┌─ Raw data

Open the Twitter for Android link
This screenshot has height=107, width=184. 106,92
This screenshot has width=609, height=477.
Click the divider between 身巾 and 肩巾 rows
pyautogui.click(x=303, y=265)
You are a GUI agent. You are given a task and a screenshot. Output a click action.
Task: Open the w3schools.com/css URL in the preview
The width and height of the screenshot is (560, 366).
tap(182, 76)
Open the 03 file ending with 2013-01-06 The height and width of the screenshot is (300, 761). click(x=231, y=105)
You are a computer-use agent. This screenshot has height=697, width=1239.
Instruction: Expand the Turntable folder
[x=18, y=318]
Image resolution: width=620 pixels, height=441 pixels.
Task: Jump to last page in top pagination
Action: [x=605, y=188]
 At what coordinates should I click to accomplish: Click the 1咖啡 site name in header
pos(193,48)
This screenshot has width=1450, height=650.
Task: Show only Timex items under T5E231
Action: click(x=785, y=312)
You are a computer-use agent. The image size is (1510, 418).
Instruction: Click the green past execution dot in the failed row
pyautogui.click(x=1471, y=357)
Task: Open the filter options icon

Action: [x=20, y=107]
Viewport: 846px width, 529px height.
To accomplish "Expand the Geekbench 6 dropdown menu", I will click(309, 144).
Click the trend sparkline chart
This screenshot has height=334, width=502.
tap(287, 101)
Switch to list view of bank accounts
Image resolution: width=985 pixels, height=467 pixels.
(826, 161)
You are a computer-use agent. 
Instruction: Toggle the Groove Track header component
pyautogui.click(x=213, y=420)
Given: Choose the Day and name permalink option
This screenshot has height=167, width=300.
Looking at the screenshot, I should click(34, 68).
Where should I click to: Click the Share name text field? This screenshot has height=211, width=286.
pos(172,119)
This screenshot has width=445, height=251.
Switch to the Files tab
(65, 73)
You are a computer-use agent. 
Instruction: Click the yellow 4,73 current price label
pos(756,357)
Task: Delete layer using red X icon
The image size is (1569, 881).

└─

**Your objective**
Write out everything from the line containing "Given: Choose the" down to the line containing "pos(172,119)", both ends included, exactly as they appear in the items.

**Reply to the exercise**
Given: Choose the Day and name permalink option
This screenshot has height=167, width=300.
Looking at the screenshot, I should click(34, 68).
Where should I click to: Click the Share name text field? This screenshot has height=211, width=286.
pos(172,119)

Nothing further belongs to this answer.